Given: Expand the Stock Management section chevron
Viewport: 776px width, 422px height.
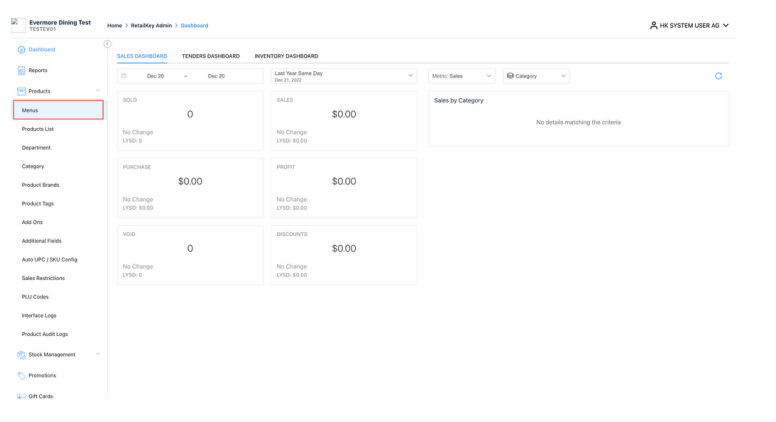Looking at the screenshot, I should pos(98,354).
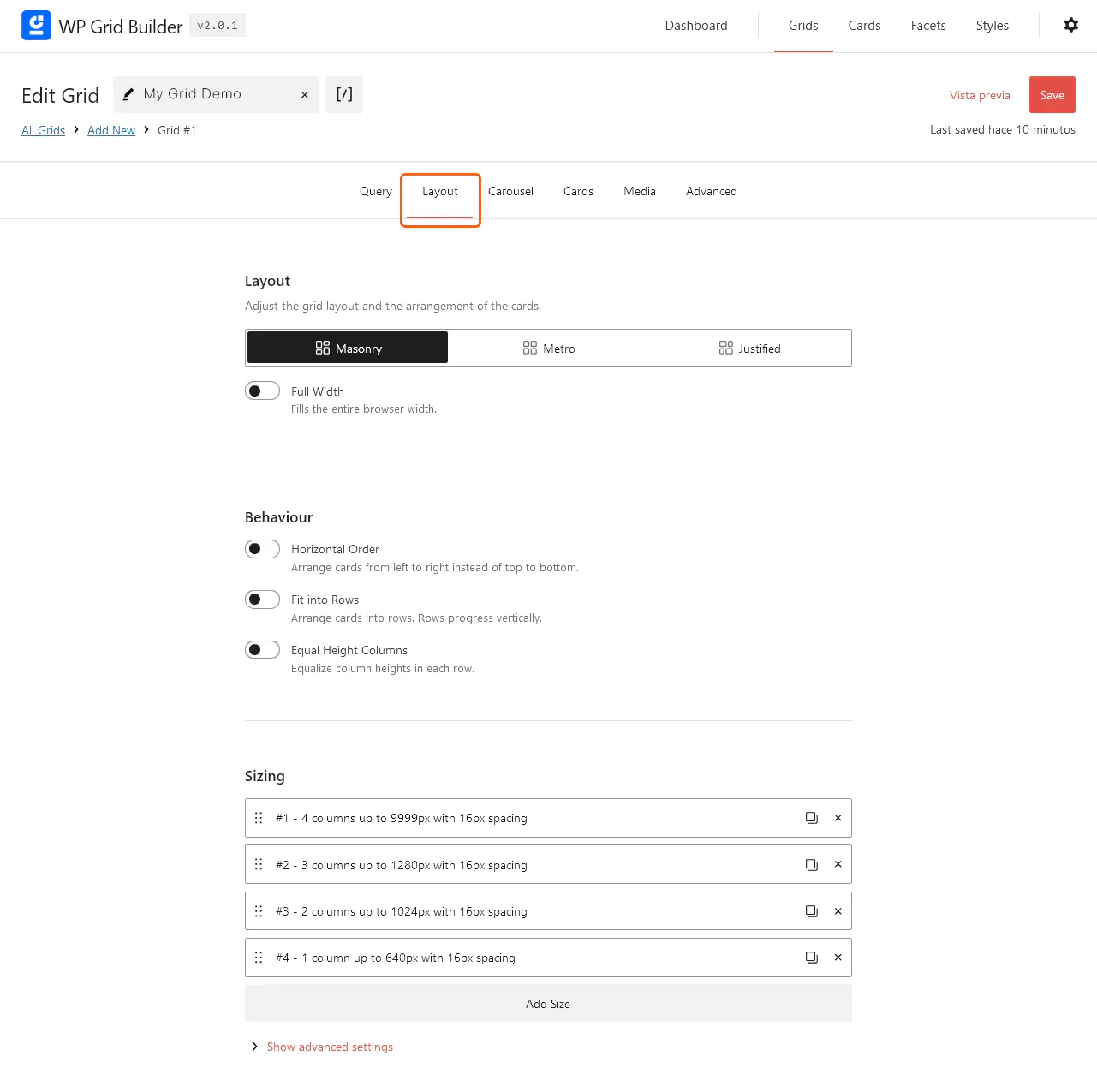Grab the drag handle on the #2 sizing row

click(259, 864)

**WORK REQUEST**. Write the listing above out again exactly, but not the images it holds.

**EXERCISE OUTPUT**.
Given: Expand the Stock Management section chevron
Viewport: 776px width, 422px height.
Looking at the screenshot, I should pos(98,354).
Grab the drag handle on the #2 sizing row

click(259, 864)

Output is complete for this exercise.